Se você trabalha com marketing (interno ou em agência), provavelmente já ouviu, ou repetiu essas frases:
- “Precisamos humanizar a marca.”
- “Sem estratégia, não dá.”
- “Temos que estar presentes nas redes sociais.”
Nada disso é mentira. Pelo contrário. O problema é que essas ideias deixaram de ser diferencial há muito tempo.
Hoje, todo mundo já sabe o que precisa ser feito. Ainda assim, muitas marcas seguem patinando, produzindo conteúdo, investindo tempo e dinheiro, sem ver o marketing sair do lugar.
Este texto não é uma crítica. É um convite à reflexão sobre o que realmente trava a evolução do marketing dentro das empresas.
Quando o conhecimento vira ruído
O mercado de marketing amadureceu. A informação está acessível, os conceitos estão claros e as boas práticas são amplamente divulgadas.
O efeito colateral disso é simples:
saber o que fazer não significa saber como fazer — nem quando, nem por quê.

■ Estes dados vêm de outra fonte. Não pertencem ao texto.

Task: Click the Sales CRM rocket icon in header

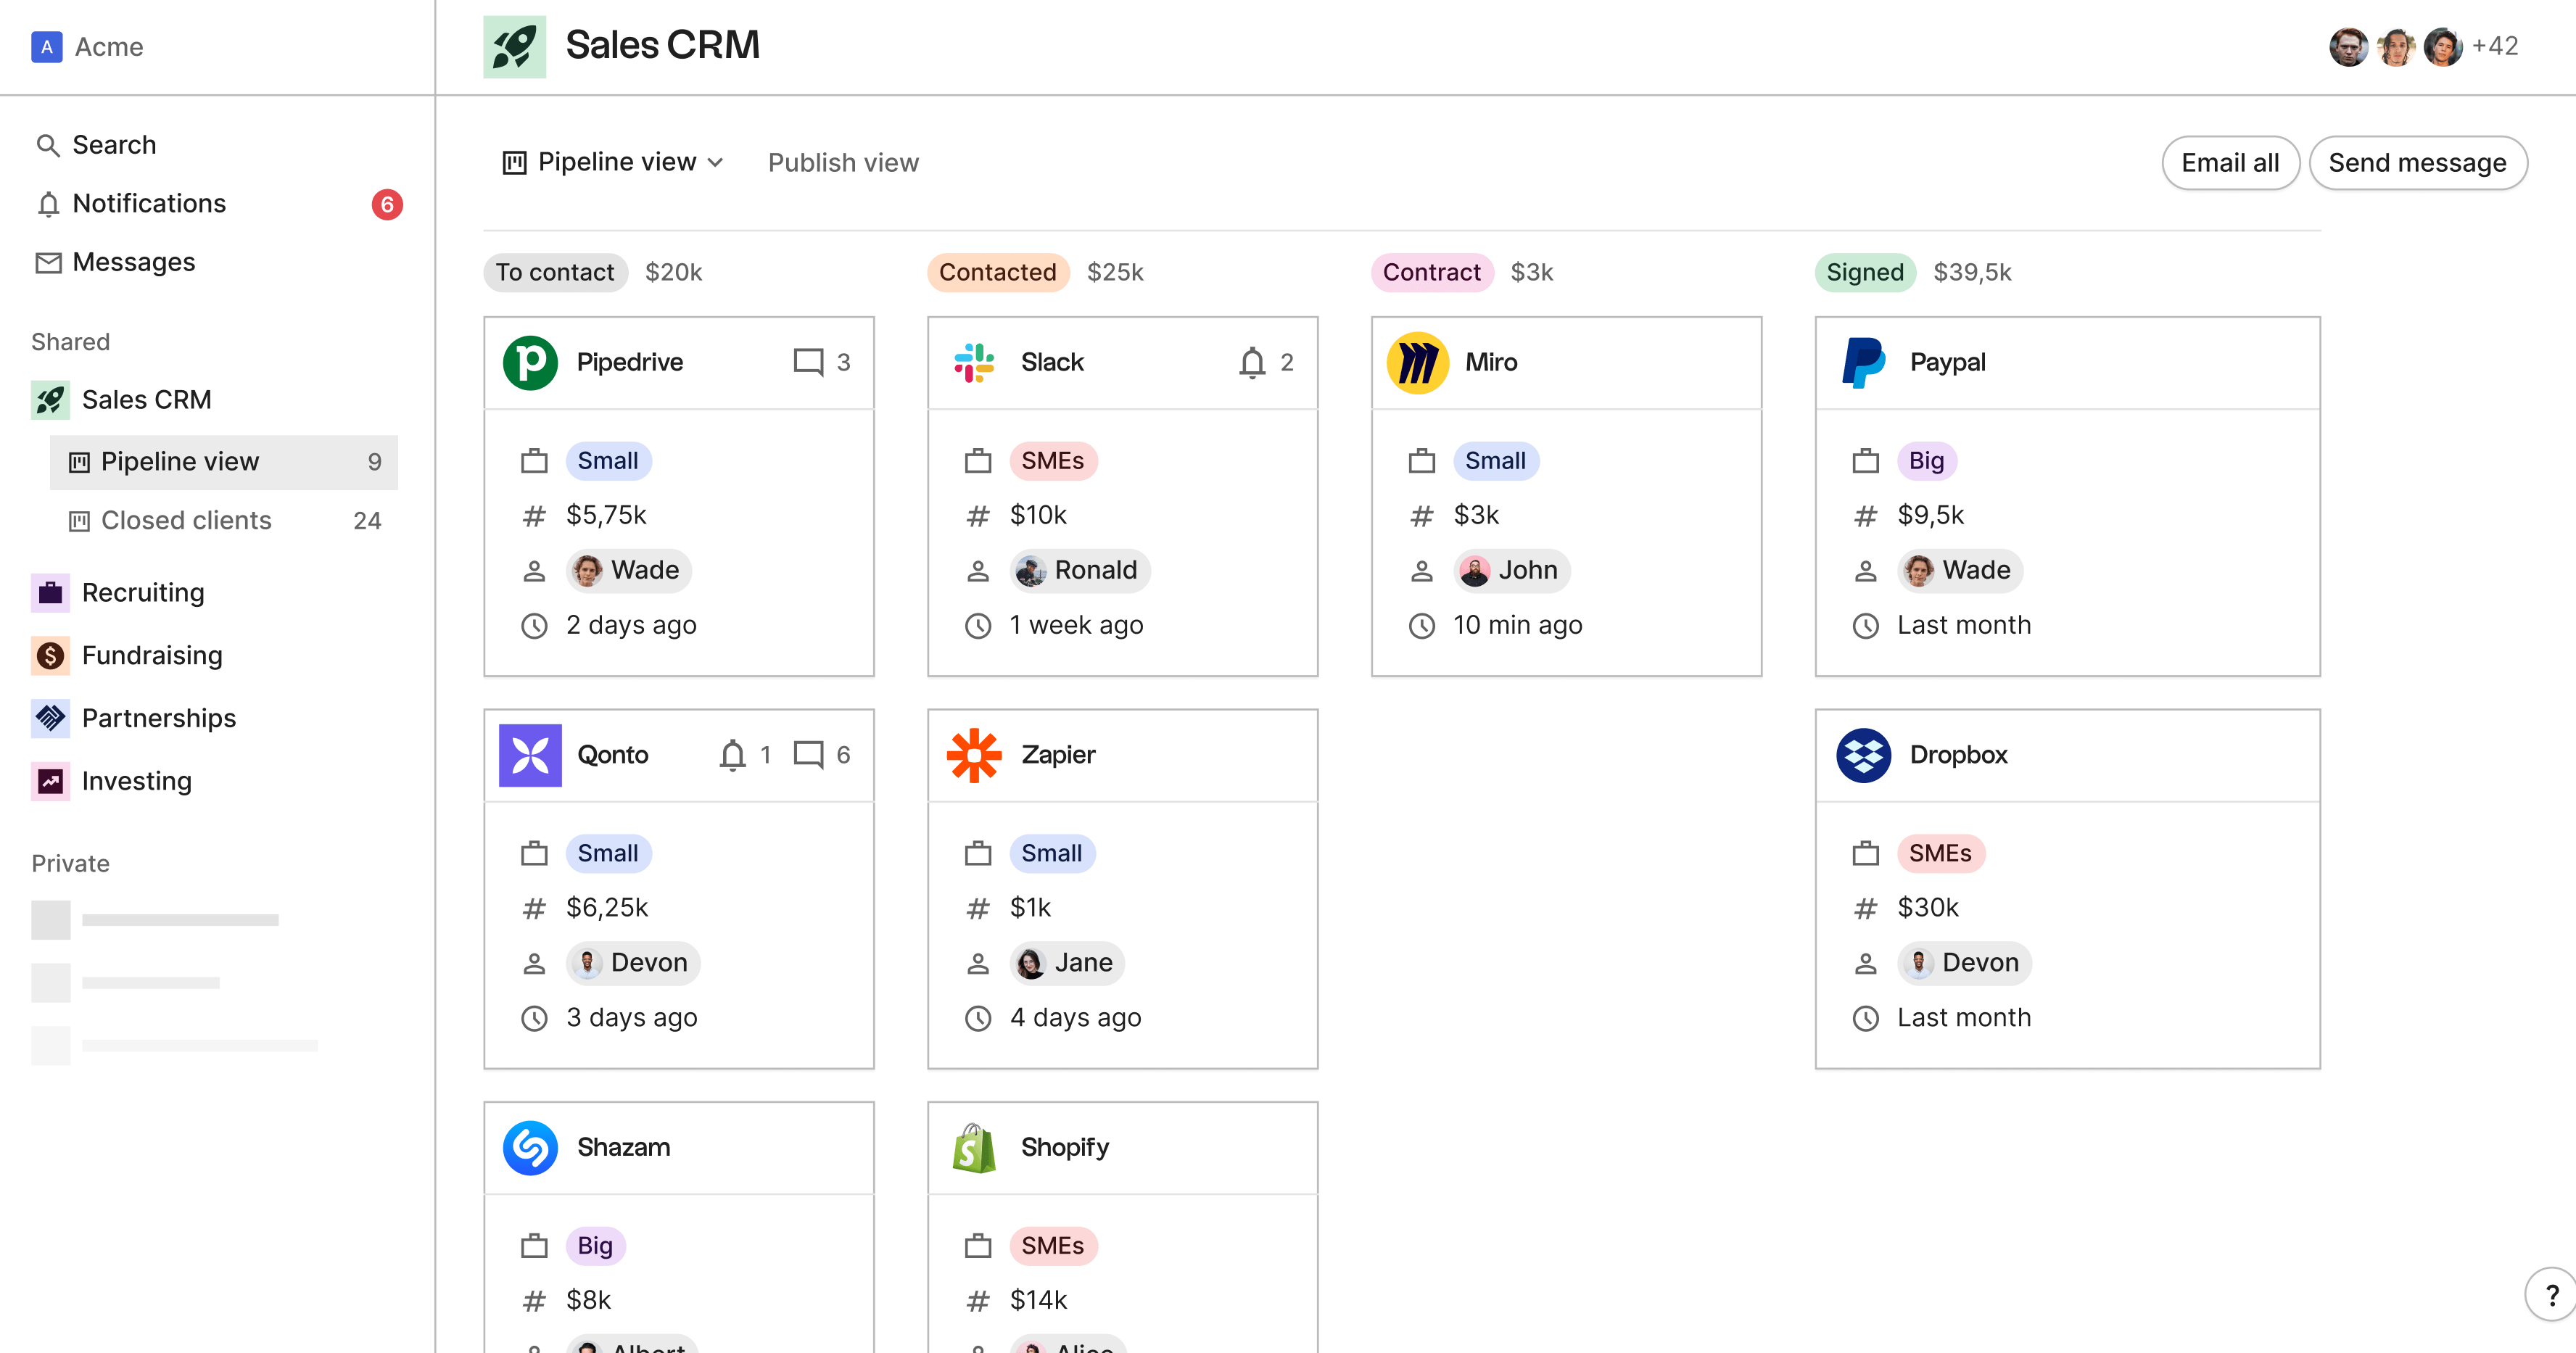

Humanizar a marca, por exemplo, virou um termo tão repetido que perdeu profundidade. Para algumas empresas, isso se resume a:
- usar uma linguagem mais informal;
- colocar rostos nos posts;
- responder comentários com emojis.
Tudo isso pode fazer parte, mas não é humanização. Humanizar exige clareza de posicionamento, coerência entre discurso e prática, e decisões que nem sempre são confortáveis.
Estratégia não é um documento. É uma escolha.
Outra tendência que já está saturada é falar de estratégia.
Muitas empresas dizem ter estratégia quando, na prática, têm apenas:
- um calendário de posts;
- metas genéricas;
- ideias soltas baseadas no que o concorrente está fazendo.
Estratégia envolve escolher um caminho e aceitar que outros ficarão de fora.
Para equipes internas e pequenas agências, esse costuma ser um dos maiores gargalos: tentar abraçar tudo para não desagradar ninguém.
O resultado?
- mensagens confusas;
- marcas que não se diferenciam;
- esforços diluídos.
Presença digital não é sinônimo de relevância
Estar nas redes sociais hoje é o mínimo. Não é vantagem competitiva.
Mesmo assim, muitas marcas ainda medem sucesso por:
- frequência de postagem;
- quantidade de canais ativos;
- volume de conteúdo produzido.
Isso gera uma falsa sensação de movimento.
Marketing que funciona é o que resolve um problema real do negócio.
E isso exige integração com vendas, com atendimento, com operação e com liderança.
Então, por que algumas marcas não saem do lugar?
Na prática, o que trava não é falta de informação. É falta de estrutura, clareza e maturidade decisória.
Alguns pontos aparecem com frequência:
- marketing visto como execução, não como parte da estratégia do negócio;
- equipes internas sobrecarregadas e sem autonomia;
- agências operando no tático, sem acesso à visão real da empresa;
- decisões guiadas por urgência, não por prioridade.
Quando isso acontece, o marketing vira um centro de custo, não um motor de crescimento.
O próximo nível do marketing não é uma nova tendência
Talvez a pergunta não seja mais “qual é a próxima tendência?”.
Talvez seja:
- o quanto a empresa está disposta a sustentar um posicionamento;
- o quanto confia no processo, e não só no resultado imediato;
- o quanto o marketing está conectado ao negócio e não isolado dele.
Marcas que avançam não são as que sabem mais. São as que executam melhor, com contexto, método e consistência.
E isso vale tanto para times internos quanto para agências menores que querem crescer de forma estruturada.
Marketing não precisa de mais modismos. Precisa de direção.
No fim, humanizar, ter estratégia e estar presente continuam sendo fundamentais.
A diferença está em como isso é construído e em quem está disposto a fazer o trabalho menos óbvio.
Porque o básico todo mundo já sabe. O que falta é transformar esse básico em algo que realmente funcione para o negócio.